▶ **Exercise objective**: Repeat every record below exactly, leaving out the pictures.

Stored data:
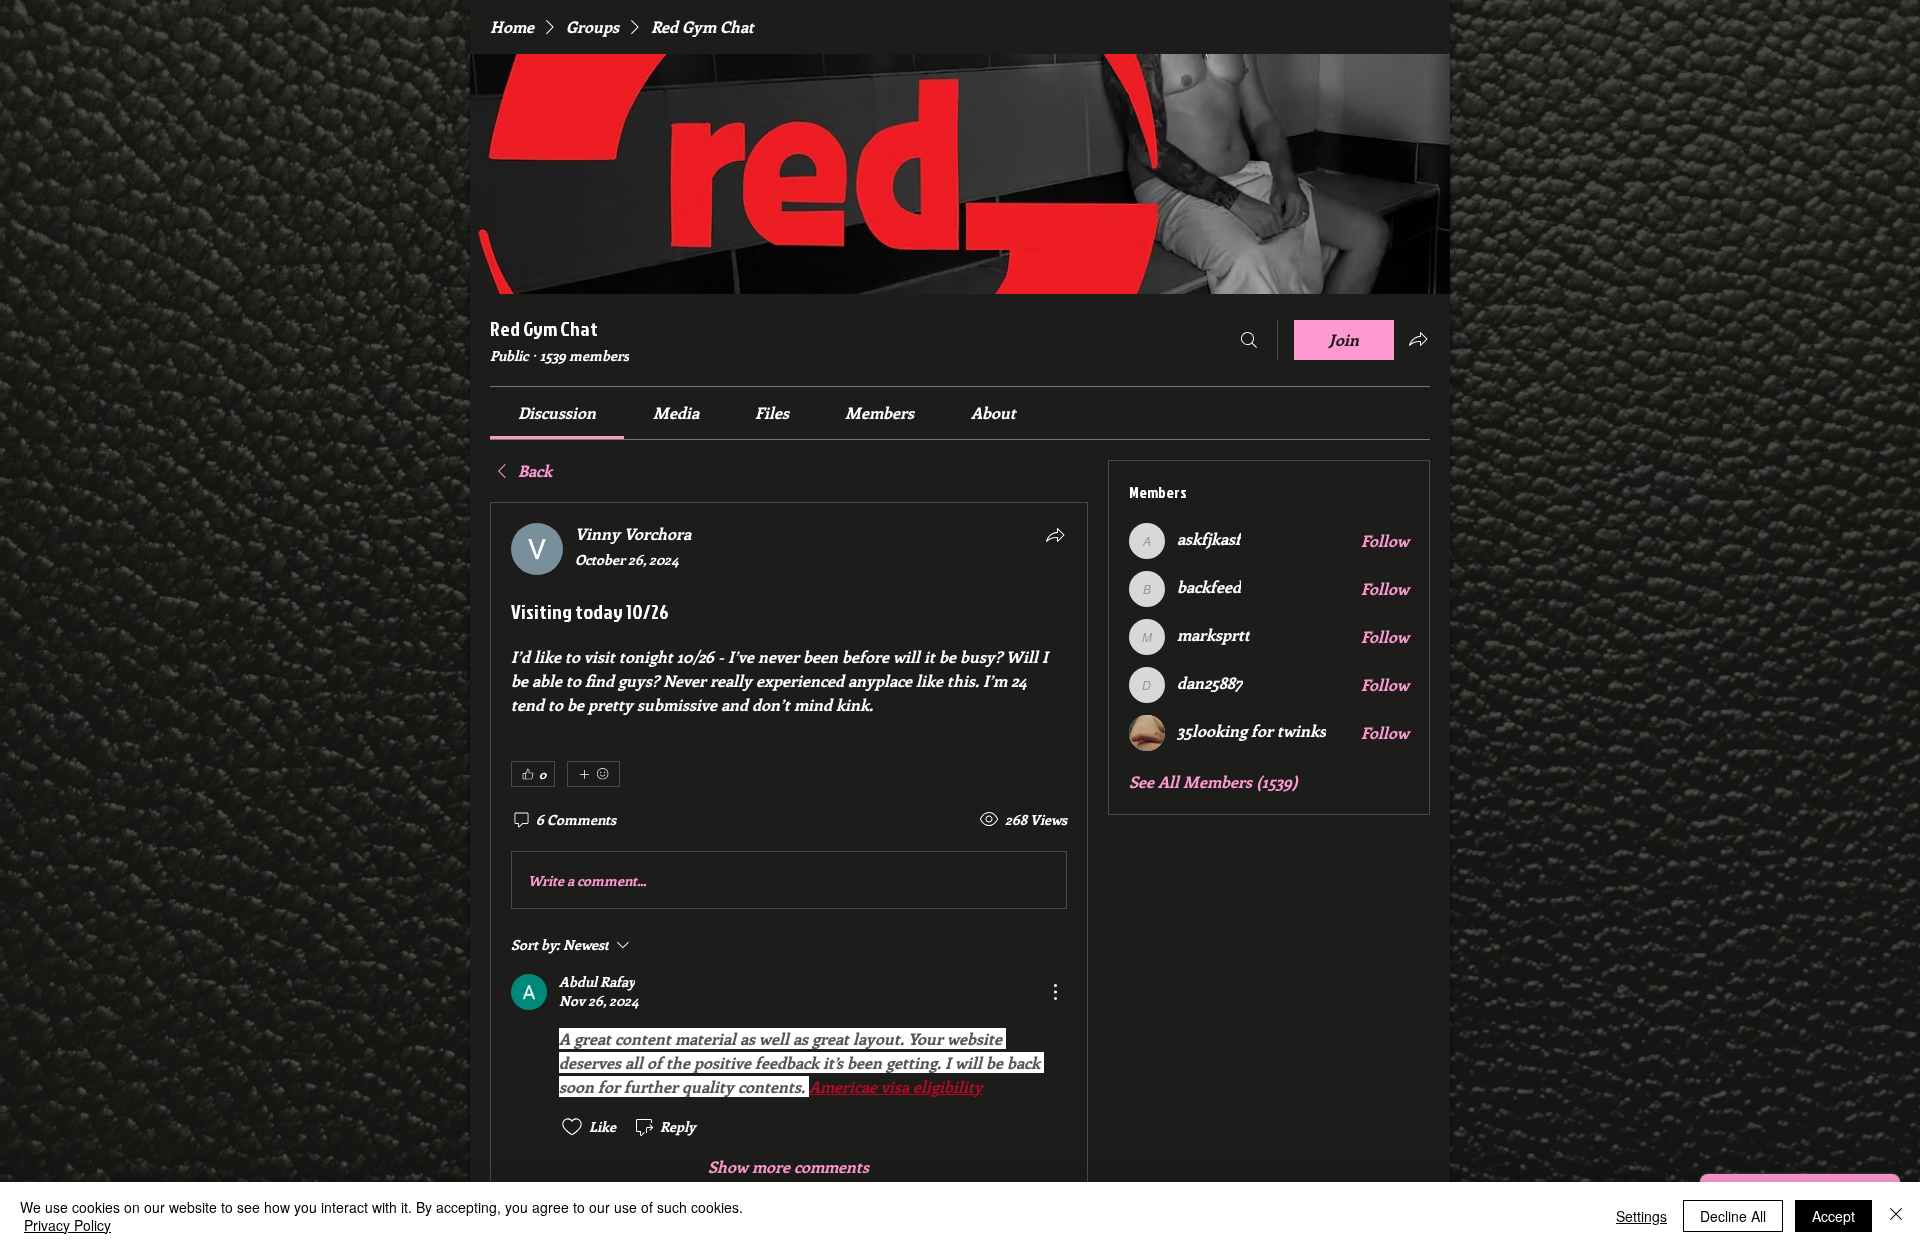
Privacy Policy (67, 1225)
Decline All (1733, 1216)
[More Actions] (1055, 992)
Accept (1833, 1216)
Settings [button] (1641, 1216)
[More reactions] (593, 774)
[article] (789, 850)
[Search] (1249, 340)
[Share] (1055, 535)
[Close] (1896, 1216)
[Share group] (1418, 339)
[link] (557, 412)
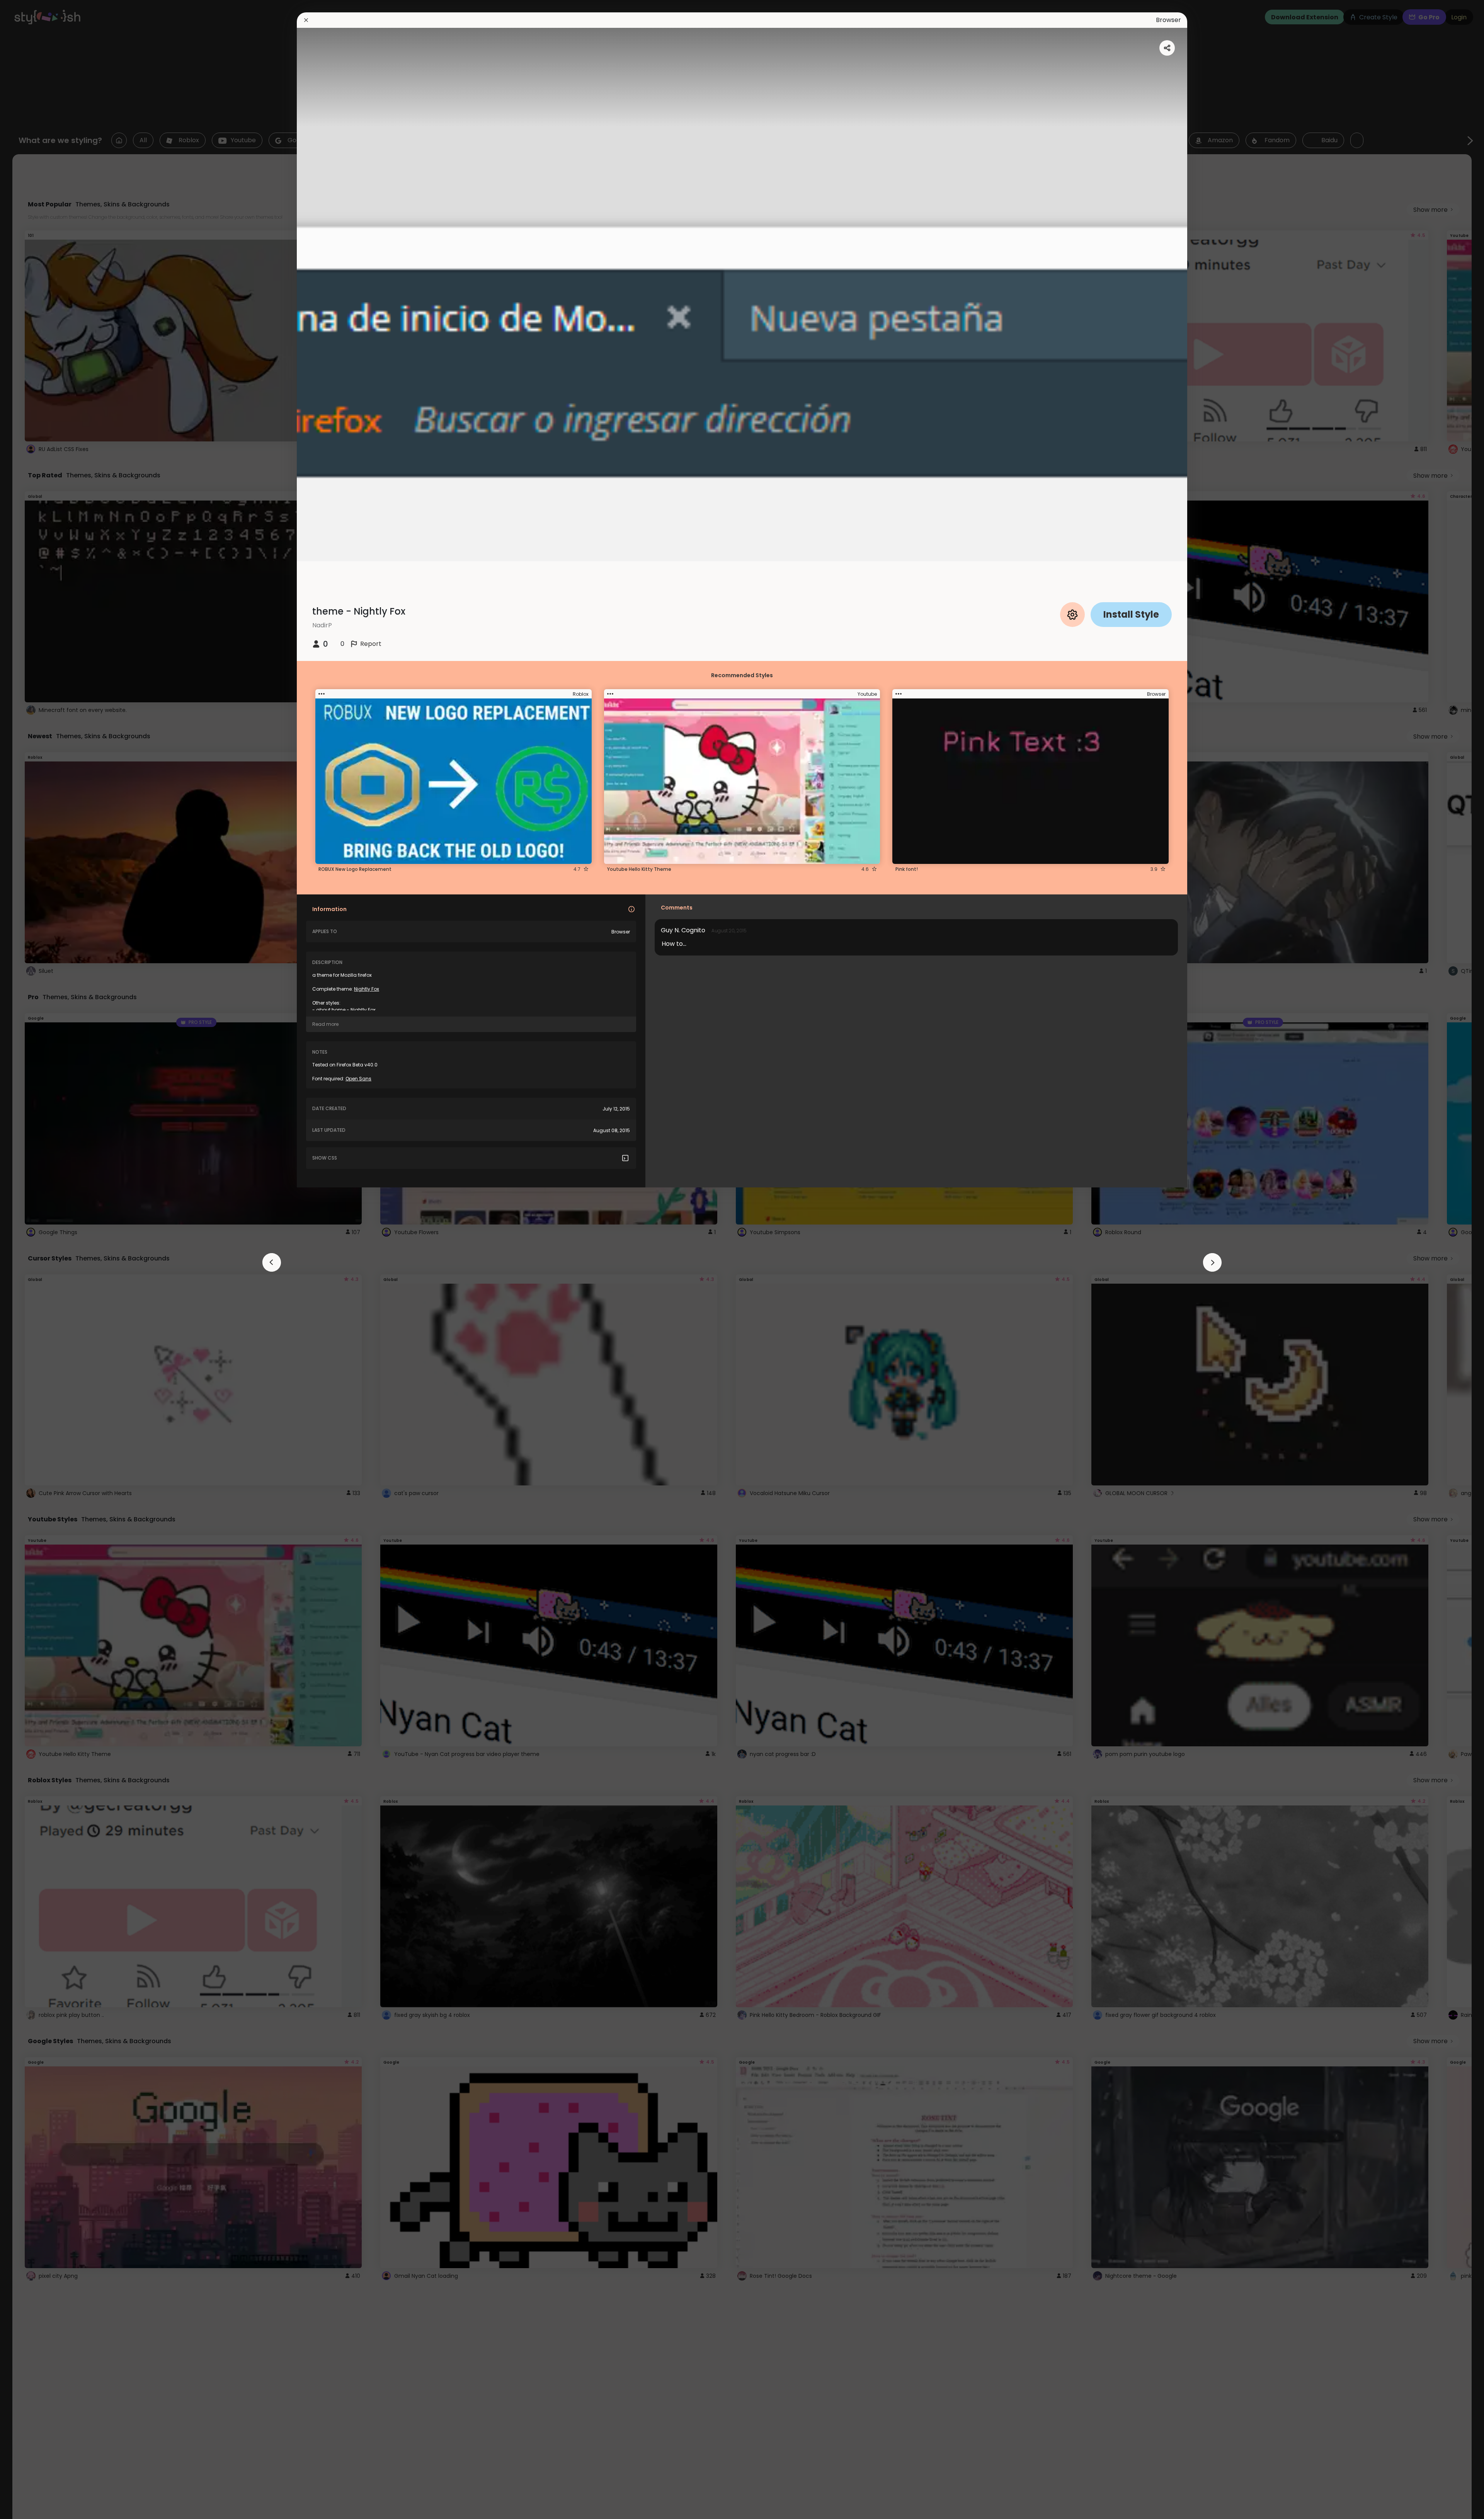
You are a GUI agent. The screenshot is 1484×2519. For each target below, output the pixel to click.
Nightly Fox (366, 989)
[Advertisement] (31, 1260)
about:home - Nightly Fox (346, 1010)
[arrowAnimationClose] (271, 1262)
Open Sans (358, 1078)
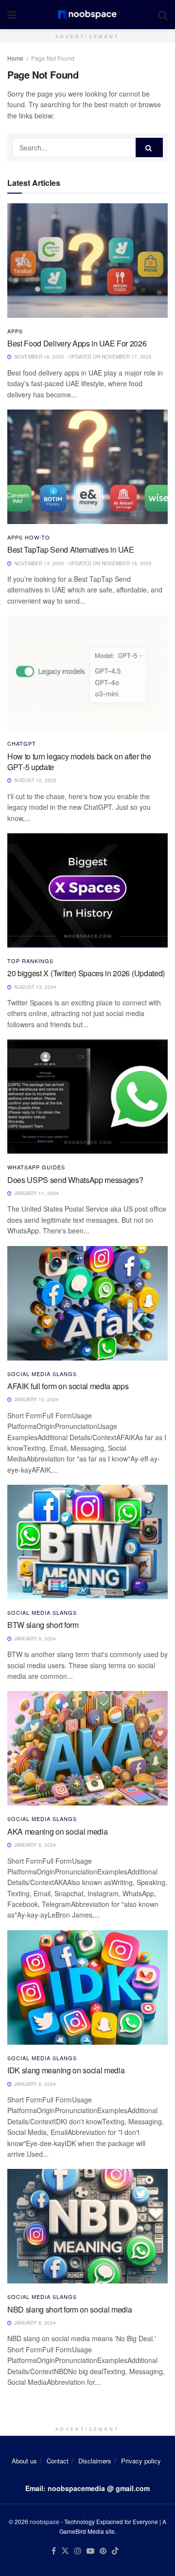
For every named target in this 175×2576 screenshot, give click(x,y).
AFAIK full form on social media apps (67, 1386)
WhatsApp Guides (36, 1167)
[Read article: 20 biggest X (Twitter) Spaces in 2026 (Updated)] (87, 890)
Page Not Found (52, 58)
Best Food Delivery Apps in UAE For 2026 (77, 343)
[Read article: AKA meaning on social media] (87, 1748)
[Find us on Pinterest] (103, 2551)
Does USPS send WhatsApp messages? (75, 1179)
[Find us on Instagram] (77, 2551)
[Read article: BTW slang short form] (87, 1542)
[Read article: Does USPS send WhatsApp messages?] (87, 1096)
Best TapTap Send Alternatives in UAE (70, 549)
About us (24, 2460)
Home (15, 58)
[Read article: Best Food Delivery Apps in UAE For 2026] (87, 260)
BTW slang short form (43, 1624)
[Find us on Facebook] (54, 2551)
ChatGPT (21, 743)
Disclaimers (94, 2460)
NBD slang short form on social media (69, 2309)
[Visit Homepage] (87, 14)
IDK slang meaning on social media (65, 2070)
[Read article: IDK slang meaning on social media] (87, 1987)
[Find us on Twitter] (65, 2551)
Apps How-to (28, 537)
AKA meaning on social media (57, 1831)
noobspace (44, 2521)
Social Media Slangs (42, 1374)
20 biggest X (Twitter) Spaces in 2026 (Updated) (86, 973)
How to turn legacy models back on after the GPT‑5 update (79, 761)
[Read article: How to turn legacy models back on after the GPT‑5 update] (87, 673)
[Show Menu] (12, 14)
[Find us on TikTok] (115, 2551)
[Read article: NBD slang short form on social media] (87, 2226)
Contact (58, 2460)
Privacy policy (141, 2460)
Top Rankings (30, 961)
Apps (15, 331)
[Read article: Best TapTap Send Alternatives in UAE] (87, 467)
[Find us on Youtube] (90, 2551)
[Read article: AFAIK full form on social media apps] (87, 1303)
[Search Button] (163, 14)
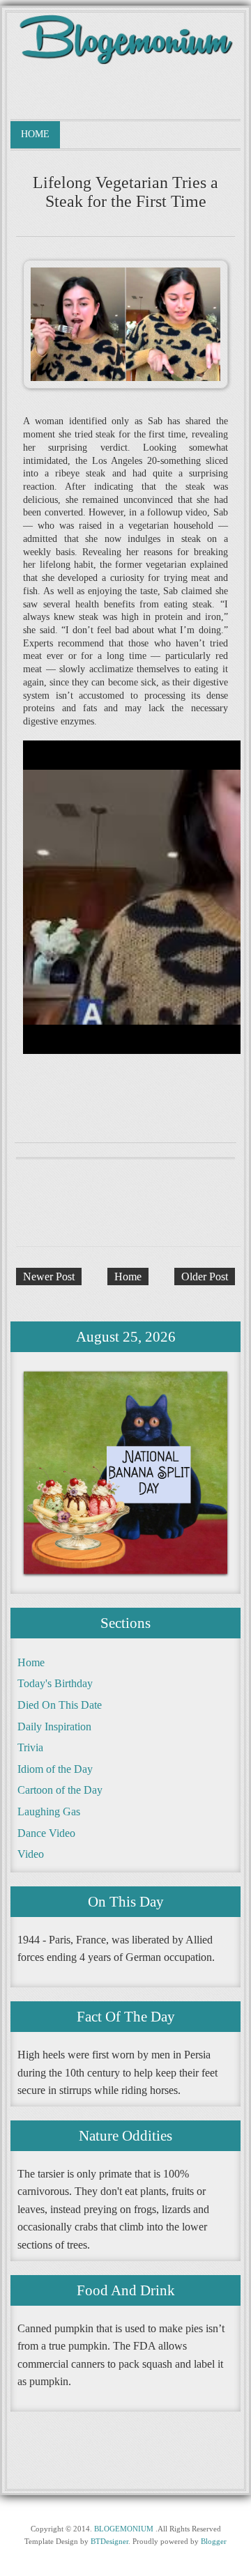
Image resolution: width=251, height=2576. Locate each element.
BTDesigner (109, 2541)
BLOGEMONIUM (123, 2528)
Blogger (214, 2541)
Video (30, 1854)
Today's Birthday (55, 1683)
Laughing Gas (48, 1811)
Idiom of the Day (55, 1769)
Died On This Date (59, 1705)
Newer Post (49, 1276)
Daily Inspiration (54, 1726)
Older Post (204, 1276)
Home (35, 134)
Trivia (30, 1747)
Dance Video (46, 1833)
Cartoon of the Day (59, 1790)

▶ **Output for this exercise**:
Privacy Policy (67, 1225)
Decline All (1733, 1216)
[More Actions] (1055, 992)
Accept (1833, 1216)
Settings [button] (1641, 1216)
[More reactions] (593, 774)
[article] (789, 850)
[Search] (1249, 340)
[Share] (1055, 535)
[Close] (1896, 1216)
[Share group] (1418, 339)
[link] (557, 412)
You are a GUI agent. The screenshot is 1484×2519. For each target below, output the pixel to click.
Nightly Fox (366, 989)
[Advertisement] (31, 1260)
about:home - Nightly Fox (346, 1010)
[arrowAnimationClose] (271, 1262)
Open Sans (358, 1078)
For every named target in this 175×2576 screenshot, give click(x,y).
AFAIK full form on social media apps (67, 1386)
WhatsApp Guides (36, 1167)
[Read article: 20 biggest X (Twitter) Spaces in 2026 (Updated)] (87, 890)
Page Not Found (52, 58)
Best Food Delivery Apps in UAE For 2026 (77, 343)
[Read article: AKA meaning on social media] (87, 1748)
[Find us on Pinterest] (103, 2551)
Does USPS send WhatsApp messages? (75, 1179)
[Find us on Instagram] (77, 2551)
[Read article: BTW slang short form] (87, 1542)
[Read article: Does USPS send WhatsApp messages?] (87, 1096)
Best TapTap Send Alternatives in UAE (70, 549)
About us (24, 2460)
Home (15, 58)
[Read article: Best Food Delivery Apps in UAE For 2026] (87, 260)
BTW slang short form (43, 1624)
[Find us on Facebook] (54, 2551)
ChatGPT (21, 743)
Disclaimers (94, 2460)
NBD slang short form on social media (69, 2309)
[Visit Homepage] (87, 14)
IDK slang meaning on social media (65, 2070)
[Read article: IDK slang meaning on social media] (87, 1987)
[Find us on Twitter] (65, 2551)
Apps How-to (28, 537)
AKA meaning on social media (57, 1831)
noobspace (44, 2521)
Social Media Slangs (42, 1374)
20 biggest X (Twitter) Spaces in 2026 (Updated) (86, 973)
How to turn legacy models back on after the GPT‑5 update (79, 761)
[Read article: How to turn legacy models back on after the GPT‑5 update] (87, 673)
[Show Menu] (12, 14)
[Find us on TikTok] (115, 2551)
[Read article: NBD slang short form on social media] (87, 2226)
Contact (58, 2460)
Privacy policy (141, 2460)
Top Rankings (30, 961)
Apps (15, 331)
[Read article: Best TapTap Send Alternatives in UAE] (87, 467)
[Find us on Youtube] (90, 2551)
[Read article: AFAIK full form on social media apps] (87, 1303)
[Search Button] (163, 14)
Image resolution: width=251, height=2576. Locate each element.
BTDesigner (109, 2541)
BLOGEMONIUM (123, 2528)
Blogger (214, 2541)
Video (30, 1854)
Today's Birthday (55, 1683)
Laughing Gas (48, 1811)
Idiom of the Day (55, 1769)
Died On This Date (59, 1705)
Newer Post (49, 1276)
Daily Inspiration (54, 1726)
Older Post (204, 1276)
Home (35, 134)
Trivia (30, 1747)
Dance Video (46, 1833)
Cartoon of the Day (59, 1790)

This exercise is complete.